Journalists who are covering the Ebola story should talk with doctors because there’s no grey area in science. Whereas some in the media and politics have an agenda to create a problem where there isn’t one and are afraid, creating the fear and stigma that seeps into news coverage, he said.
“The best way to report on something like this is to go there, it’s very simple. It’s to go there and see what’s happening on the ground, and then if you’re here in New York City and you’re reporting on this from here then you have to explain it with the science. You have to talk to people who know about this, you have to give weight to people who understand science in the medical community rather than politicians who are not as well versed in the science of this.”
Manhattan’s Place in All This
Manhattan College has four students from the West African region, making up only 0.1 percent of the student body, and it’s one of many places taking precautions and working with the Centers for Disease Control and Prevention and New York City Department of Health to try to prevent Ebola from reaching its campus.
Administrators are meeting every week, gathering information and monitoring concerns of any new developments. In the case of a student showing signs or symptoms of the virus, the department of health would be contacted by Manhattan’s health services to assist and quarantine because of the college’s lack of resources.
As of right now Dr.

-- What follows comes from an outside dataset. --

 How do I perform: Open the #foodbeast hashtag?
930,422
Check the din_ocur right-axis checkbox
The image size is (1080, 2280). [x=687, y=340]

Terence P. Hannigan, director of Manhattan’s Counseling Center and Health Services, said the college isn’t concerned about the disease as much as it is about its students.
“We’re keeping an eye on it.” Hannigan said. “We’re concerned about people being anxious about it.”
To reassure its students Manhattan’s president, Brennan O’Donnell, has an emergency response team that’s ready for anything and has been improved since Hurricane Sandy back in 2012.
“Keep calm, keep informed, keep reading about it, keep asking the right questions about the information that you’re getting, be a critical thinker, keep aware,” he said, “and then take care of yourself in the normal ways you take care of your health all the time.”
“The greater risk to the community, and not just to us to everyone, is more from the possibility of panic than it is from the point of view of actual health concerns.”
Update: Since the time of this article’s posting Dr. Craig Allen Spencer has been released from the hospital.